Owady jednak broniąc się przed atakiem tych bakterii korzystają z bardzo wielu strategii. Najczęstszym rozwiązaniem jest szybkie zwiększanie rozrodczości (ilości składanych jaj). Inne to przejście na rozmnażanie dzieworodne, pojawienie się genów zwiększających odporność zarodków samców na działania bakterii czy zwiększenie liczby genów determinujących płeć, przez co bakteria nie umie rozróżnić samca od samicy. W niektórych przypadkach stwierdzono przejęcie przez gospodarza fragmentów DNA Wolbachii i wbudowania go do własnego. Do tego część z tych obcych genów ulega aktywacji i produkuje białka.

Na przykład u motyla Hypolimnas bolina z wysp Samoa, po ataku Wolbachii samce stanowiły tylko 1% populacji. Na jednej z wysp ciągu 5 lat liczebność samców w populacji wzrosła do 40%, podczas gdy na innych nie zaobserwowano zmian. Badania potwierdziły, że wszystkie populacje nadal zarażone są Wolbachią.

W tym przypadku badanego szczepu Wolbachii żywotności samic nie obniża ich rozrodczości. Nadal zakażone samice składają jaj, z który lęgnie się liczne potomstwo. Komar więc nie ma silnego ewolucyjnego nacisku do wygenerowania obrony przeciw bakterii. Ten sam szczep Wolbachi MelPop występujący u muszki owocowej w ciągu 10 lat nie doprowadził do powstania oporności na niego.

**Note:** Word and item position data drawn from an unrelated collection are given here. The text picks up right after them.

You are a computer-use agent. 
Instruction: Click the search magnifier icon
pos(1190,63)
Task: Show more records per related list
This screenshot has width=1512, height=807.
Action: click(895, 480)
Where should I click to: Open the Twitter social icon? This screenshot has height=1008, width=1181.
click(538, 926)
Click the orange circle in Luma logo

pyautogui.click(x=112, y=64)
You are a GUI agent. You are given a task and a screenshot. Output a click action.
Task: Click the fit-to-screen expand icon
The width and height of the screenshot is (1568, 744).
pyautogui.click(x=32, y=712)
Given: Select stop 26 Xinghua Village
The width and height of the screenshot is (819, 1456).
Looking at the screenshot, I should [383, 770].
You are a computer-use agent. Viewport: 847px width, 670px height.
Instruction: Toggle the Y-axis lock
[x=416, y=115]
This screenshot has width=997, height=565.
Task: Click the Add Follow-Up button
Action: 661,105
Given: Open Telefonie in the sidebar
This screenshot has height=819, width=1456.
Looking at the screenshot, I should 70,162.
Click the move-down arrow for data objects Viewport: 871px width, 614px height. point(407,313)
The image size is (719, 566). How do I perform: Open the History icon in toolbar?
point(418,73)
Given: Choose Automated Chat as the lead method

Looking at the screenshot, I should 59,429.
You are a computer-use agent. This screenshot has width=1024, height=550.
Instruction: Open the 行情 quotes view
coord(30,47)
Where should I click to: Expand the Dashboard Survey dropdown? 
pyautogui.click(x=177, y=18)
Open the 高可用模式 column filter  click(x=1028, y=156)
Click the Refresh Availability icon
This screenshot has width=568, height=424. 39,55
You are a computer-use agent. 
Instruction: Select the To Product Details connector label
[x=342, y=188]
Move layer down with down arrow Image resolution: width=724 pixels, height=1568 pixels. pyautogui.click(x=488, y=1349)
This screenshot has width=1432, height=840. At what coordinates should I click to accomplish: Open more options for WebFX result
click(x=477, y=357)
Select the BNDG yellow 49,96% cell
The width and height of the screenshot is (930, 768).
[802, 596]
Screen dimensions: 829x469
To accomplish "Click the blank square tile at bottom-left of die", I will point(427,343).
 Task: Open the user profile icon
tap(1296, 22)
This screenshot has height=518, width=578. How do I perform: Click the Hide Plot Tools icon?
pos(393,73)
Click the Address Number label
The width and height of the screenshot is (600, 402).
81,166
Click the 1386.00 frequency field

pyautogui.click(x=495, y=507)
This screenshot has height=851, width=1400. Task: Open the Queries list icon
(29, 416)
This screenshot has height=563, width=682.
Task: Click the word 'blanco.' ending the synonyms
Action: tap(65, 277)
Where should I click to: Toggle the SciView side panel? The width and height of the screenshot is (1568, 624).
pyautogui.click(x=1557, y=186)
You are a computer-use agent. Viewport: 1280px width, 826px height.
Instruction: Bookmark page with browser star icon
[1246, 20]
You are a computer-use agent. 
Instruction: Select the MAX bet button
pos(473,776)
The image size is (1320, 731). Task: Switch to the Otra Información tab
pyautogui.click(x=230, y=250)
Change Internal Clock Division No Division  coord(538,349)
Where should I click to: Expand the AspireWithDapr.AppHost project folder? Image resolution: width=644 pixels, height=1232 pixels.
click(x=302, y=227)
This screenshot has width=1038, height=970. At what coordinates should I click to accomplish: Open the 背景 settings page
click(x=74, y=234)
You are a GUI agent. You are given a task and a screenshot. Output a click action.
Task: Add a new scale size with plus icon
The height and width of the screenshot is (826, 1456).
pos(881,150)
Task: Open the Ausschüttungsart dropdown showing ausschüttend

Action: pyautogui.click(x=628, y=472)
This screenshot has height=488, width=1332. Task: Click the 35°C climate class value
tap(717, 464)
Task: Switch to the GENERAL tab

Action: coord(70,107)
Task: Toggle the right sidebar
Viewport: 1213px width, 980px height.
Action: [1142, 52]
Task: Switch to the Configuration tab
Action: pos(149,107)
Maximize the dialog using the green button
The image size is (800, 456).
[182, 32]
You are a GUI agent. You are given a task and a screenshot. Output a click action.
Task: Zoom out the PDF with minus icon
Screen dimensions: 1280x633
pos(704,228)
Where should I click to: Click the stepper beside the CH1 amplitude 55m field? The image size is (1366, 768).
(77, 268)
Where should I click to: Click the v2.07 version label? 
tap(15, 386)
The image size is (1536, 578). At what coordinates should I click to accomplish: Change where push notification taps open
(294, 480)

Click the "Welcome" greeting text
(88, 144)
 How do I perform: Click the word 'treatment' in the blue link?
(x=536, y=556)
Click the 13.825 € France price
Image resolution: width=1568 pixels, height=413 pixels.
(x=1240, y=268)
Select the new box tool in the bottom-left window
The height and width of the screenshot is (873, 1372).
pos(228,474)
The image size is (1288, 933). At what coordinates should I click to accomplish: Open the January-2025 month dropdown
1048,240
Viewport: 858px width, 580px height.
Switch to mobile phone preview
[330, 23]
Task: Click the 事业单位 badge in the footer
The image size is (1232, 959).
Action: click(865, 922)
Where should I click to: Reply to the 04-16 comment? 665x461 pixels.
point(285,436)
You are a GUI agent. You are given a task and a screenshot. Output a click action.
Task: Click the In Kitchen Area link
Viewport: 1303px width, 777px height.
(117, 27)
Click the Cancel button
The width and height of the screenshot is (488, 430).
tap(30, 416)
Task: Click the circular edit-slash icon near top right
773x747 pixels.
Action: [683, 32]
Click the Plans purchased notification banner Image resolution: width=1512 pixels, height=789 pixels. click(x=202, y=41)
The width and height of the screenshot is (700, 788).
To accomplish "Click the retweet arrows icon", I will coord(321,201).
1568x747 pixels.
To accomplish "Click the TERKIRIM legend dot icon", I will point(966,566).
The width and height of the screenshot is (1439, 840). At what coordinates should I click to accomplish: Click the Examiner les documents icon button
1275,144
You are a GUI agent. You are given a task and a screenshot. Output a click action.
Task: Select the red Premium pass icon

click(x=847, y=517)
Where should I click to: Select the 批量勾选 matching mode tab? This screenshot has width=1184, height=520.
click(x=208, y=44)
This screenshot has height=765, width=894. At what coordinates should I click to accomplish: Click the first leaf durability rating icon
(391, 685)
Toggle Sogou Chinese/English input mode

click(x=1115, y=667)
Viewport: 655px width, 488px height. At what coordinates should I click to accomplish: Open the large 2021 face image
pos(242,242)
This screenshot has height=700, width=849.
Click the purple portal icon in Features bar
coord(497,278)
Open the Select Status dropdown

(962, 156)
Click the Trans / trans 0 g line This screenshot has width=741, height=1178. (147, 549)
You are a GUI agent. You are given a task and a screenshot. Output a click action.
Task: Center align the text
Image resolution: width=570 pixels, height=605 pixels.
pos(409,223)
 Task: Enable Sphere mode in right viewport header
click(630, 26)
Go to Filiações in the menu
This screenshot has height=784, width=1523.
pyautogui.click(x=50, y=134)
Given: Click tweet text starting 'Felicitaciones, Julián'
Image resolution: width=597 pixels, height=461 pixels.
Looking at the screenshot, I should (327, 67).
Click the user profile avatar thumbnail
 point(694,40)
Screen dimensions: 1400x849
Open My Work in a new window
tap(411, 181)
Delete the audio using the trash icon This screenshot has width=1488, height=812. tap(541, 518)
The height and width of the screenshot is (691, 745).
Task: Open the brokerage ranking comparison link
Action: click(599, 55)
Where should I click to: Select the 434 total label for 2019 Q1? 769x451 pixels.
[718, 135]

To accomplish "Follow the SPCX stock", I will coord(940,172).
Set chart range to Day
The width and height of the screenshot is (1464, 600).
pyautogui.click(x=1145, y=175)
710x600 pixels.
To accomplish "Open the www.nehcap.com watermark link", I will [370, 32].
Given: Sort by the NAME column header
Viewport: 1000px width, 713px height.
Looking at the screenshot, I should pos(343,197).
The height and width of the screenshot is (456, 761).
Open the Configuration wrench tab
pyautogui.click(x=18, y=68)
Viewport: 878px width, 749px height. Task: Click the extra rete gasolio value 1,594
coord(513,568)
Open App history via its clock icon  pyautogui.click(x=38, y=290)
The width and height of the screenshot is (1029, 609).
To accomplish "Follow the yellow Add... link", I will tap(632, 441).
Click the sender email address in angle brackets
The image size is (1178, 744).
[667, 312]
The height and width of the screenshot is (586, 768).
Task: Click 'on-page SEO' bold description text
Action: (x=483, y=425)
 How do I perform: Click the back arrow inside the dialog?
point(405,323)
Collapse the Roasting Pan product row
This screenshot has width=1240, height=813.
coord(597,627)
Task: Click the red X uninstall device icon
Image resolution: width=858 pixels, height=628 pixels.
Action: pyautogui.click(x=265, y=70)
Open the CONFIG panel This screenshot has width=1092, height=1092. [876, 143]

Z drugiej strony jak podają badacze dla ludzi najgroźniejsze są stare komary. Ponieważ zanim zaczną przenosić choroby muszą napić się zakażonej krwi, a następnie minąć około 2 tygodni zanim patogen namnoży się w ich jelitach. Dla krótko żyjących komarów jest to bardzo długi okres, a bakterie Wolbachi jeszcze go skracają.

Źródło:
- Klasson L. i in., 20.02.2009r., The mosaic genome structure of the Wolbachia wRi strain infecting Drosophila simulans, www.pnas.org_cgi_doi_10.1073_pnas.0810753106,
- McMeniman C.J., i in., 02.01.2009r., Stable Introduction of a Life-Shortening Wolbachia Infection into the Mosquito Aedes aegypti, Science, Vol. 323. no. 5910, pp. 141 - 144,
- American Science for Microbiology, 05.01.2009r., Wolbachia Infection: A Good Thing?